#62: Your elephant in the room
One Idea. One Challenge. Once a Week.
~ Jimmy Durante in Jumbo
The moment Ronald Reagan was inaugurated he became the oldest president ever.
So when he ran for re-election four years later, the public wondered if he would still be able to lead. He knew his age was a liability.
Walter Mondale, his opponent, was a distinguished and attractive former vice president. And nearly twenty years younger. In their first televised debate, Reagan appeared dazed and confused. Mondale was sharp and clear.
The Reagan-friendly Wall Street Journal ran a brutal front-page headline: Is Oldest U.S. President Now Showing His Age? Reagan Debate Performance Invites Open Speculation on His Ability to Serve.
Their second debate was two weeks later. Everyone knew Reagan’s age would be highlighted.
The moderator wasted no time: “You already are the oldest president in history. And some of your staff say you were tired after your most recent encounter with Mr. Mondale.” He went on to ask if Reagan was too old to continue in office.
The President responded with one of the most legendary lines in the history of American debate:
Not at all. . . . I will not make age an issue of this campaign. I am not going to exploit for political purposes my opponent’s youth and inexperience.
The audience erupted in laughter. Mondale joined them – and admitted later he knew at that moment the election was over. The tension around Reagan’s age dissolved.
Two weeks later Reagan won re-election with 525 electoral votes, the most dominant victory in U.S. presidential history. As Mark Twain wrote, “against the assault of laughter, nothing can stand.”

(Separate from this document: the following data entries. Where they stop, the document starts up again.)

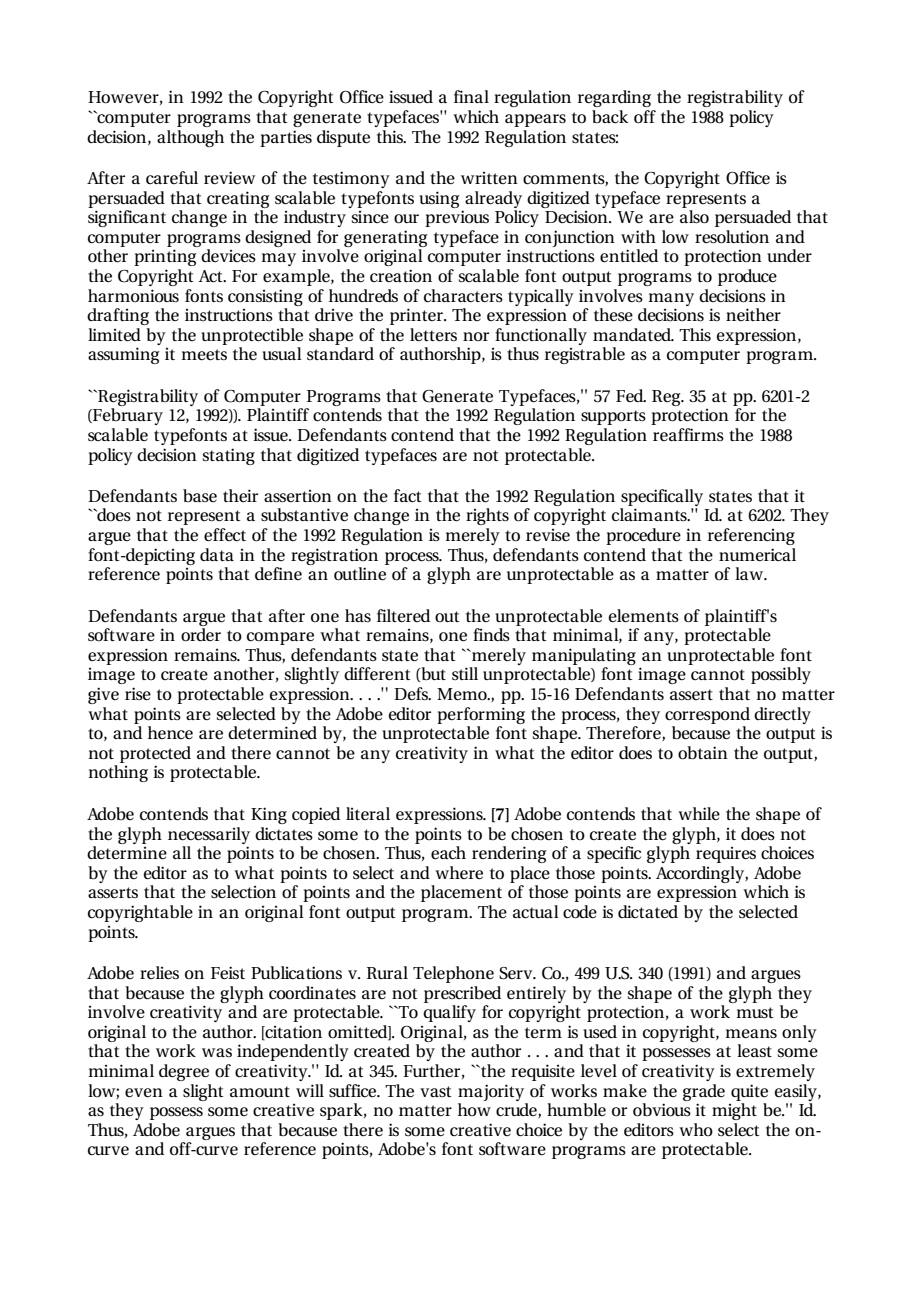 The image size is (924, 1308). Describe the element at coordinates (436, 1092) in the screenshot. I see `vast` at that location.
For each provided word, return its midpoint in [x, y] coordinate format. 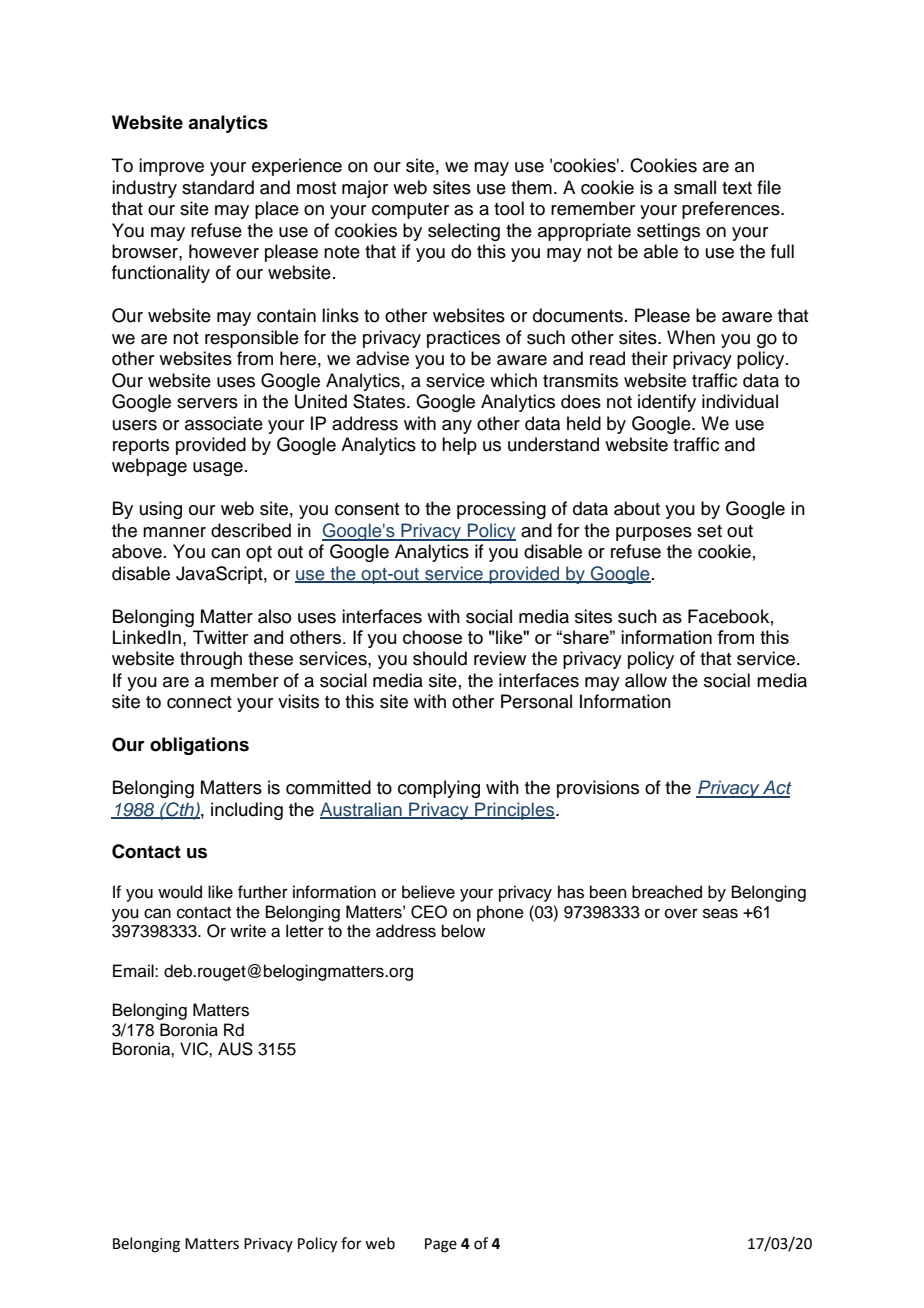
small [695, 187]
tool [509, 208]
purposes [654, 534]
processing [501, 510]
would [180, 892]
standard [218, 187]
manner [174, 532]
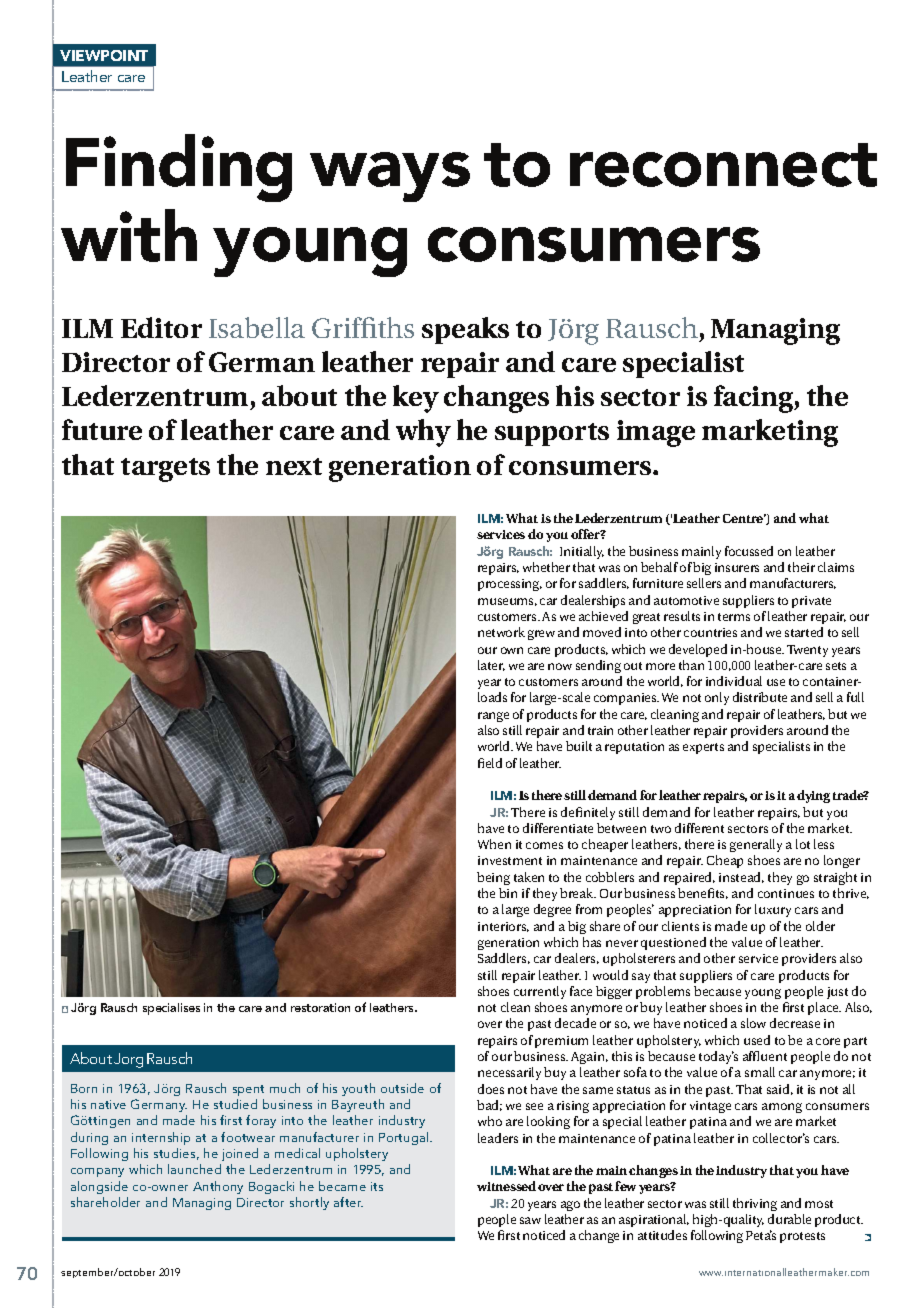 The width and height of the screenshot is (924, 1308). I want to click on interiors, so click(503, 927).
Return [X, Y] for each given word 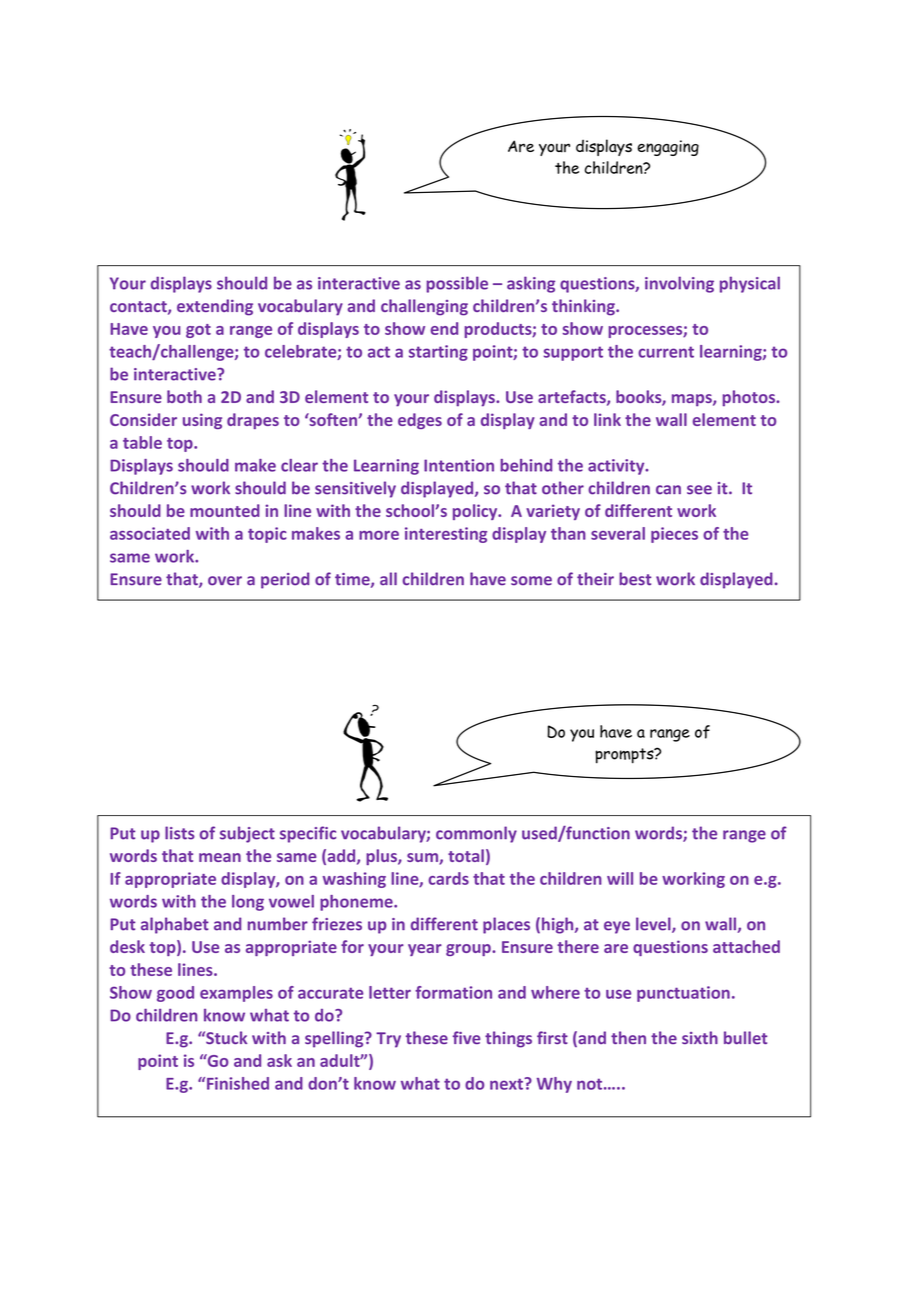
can [668, 490]
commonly [476, 834]
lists [180, 833]
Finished [238, 1083]
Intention [459, 465]
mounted [225, 510]
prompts [625, 756]
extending [215, 307]
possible [457, 284]
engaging [668, 148]
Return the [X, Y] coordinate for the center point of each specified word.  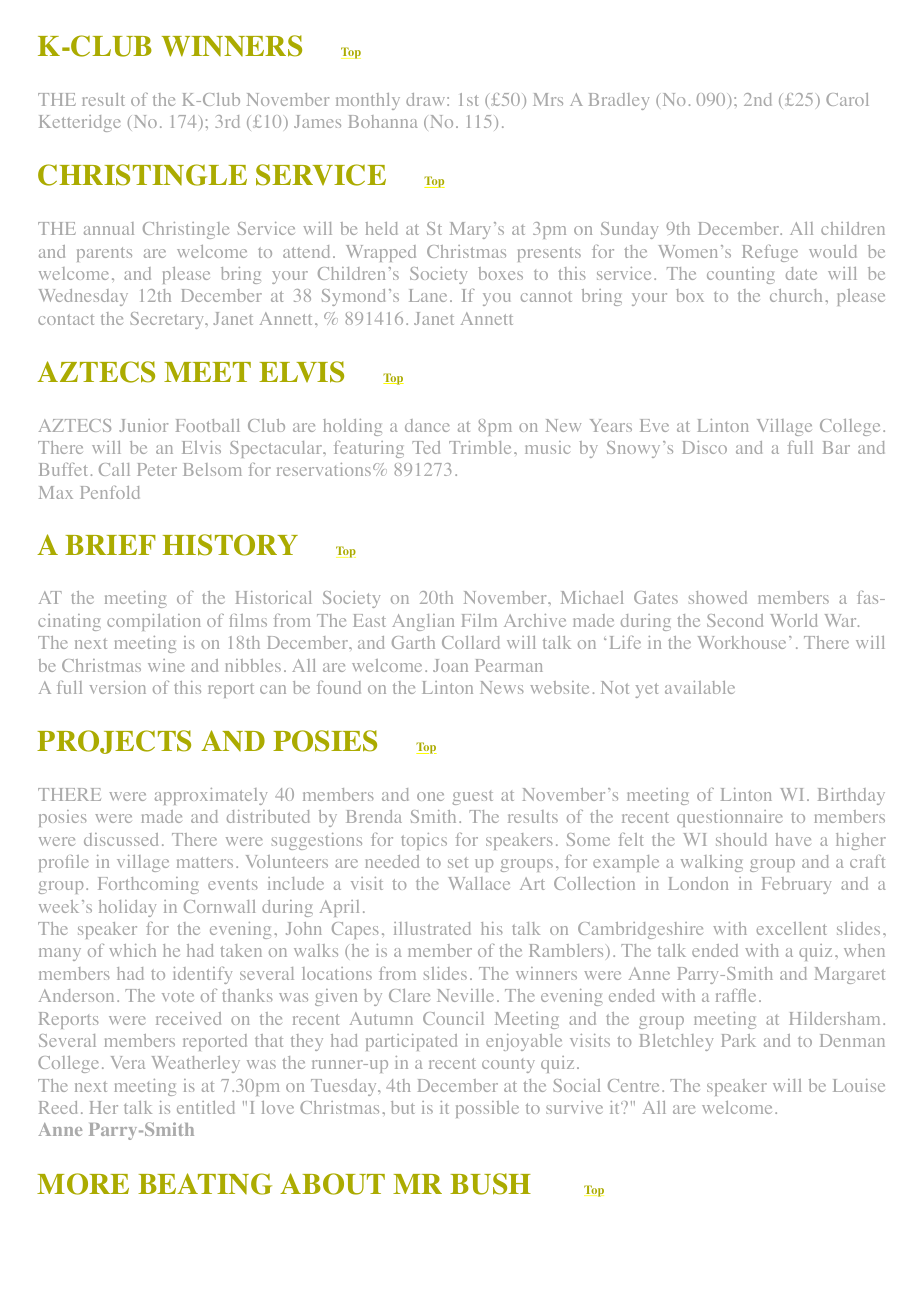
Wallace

My client Kaleb also has an age problem.
He’s a policy expert in Louisiana. He’s young. And looks even younger. People confuse him for an intern, a page, or even a high school student.
His youthful appearance is distracting. Many times he has presented at events and had audience members approach him afterward. But instead of asking him about policy, they ask about his age. So now he addresses his elephant before anyone else gets the chance.
A couple of weeks ago Kaleb presented to legislators on a panel with other policy experts. He was decades younger than the average person in the room. This is how he began:
You’re probably wondering why someone who looks like an 11th grader is here to lecture you about policy at eight o’clock in the morning.
Like Reagan, he got immediate laughter. Then everyone listened closely to the rest of his remarks. No one asked him afterward about his age or experience.
Harvard Business Review notes that humor “reduces hostility, deflects criticism, relieves tension, improves morale, and helps communicate difficult messages.”
Why is it so effective?
Sophie Scott may have the answer. She’s a cognitive neuroscientist and one of the world’s leading experts on humor. Her research suggests that the evolutionary purpose of laughter is to create social bonding.
When you laugh with someone, you immediately feel more connected to them. As the pianist Victor Borge said, “laughter is the shortest distance between two people.”
But humor is a double-edged sword. It can easily backfire and turn an audience against the speaker. One way to avoid this is to direct it at yourself.
After Al Gore lost a close and controversial presidential election, he would open his presentations by attacking . . . himself. Watch the opening to his 2006 TED talk.
Notice how quickly he sets the audience at ease by addressing his elephant. And how long he spends on it. For five minutes he tells increasingly self-deprecating stories. Importantly, he only makes fun of himself. And the audience loves it.
Humor isn’t necessary when addressing your elephant. If humor is unnatural for you, don’t force it. Awkward jokes that feel inauthentic can be cringe-inducing.
You can simply address your elephant in a direct way. In sales, this is called the power of pre-empting an objection.
The best example I’ve seen is the (explicit) climax of the movie 8 Mile.
Two musicians are on stage. Each gets a turn to rap. Their goal is to roast each other. The first rapper, played by Eminem, unexpectedly lists his own faults. So when the second rapper gets to go, he has nothing to say.
Eminem won the crowd by highlighting his most embarrassing qualities. But is that a good idea for professional speakers?
George W. Bush did exactly that when he was president. Everyone heard that he was stupid. Even though it wasn’t true, it was his brand. Rather than respond with anger, Bush would open speeches like this:
Before I left Texas, my wife Laura said to me, ‘Honey, don’t try to be charming. Don’t try to be witty. Don’t try to be eloquent. Just be yourself.’
Own your elephant.
What is something about you or your message that could be potentially distracting? Consider how you can quickly acknowledge it in a humorous way.
Listen to the opening minute of Ronald Reagan’s first State of the Union address. See if you can resist laughing.
At some point, you’ll find yourself listening to a speaker who doesn’t acknowledge their elephant. Do your best to stay focused on their message. Don’t pull an Austin Powers.
And for an example of humor backfiring, look no further than this weekend’s Oscars.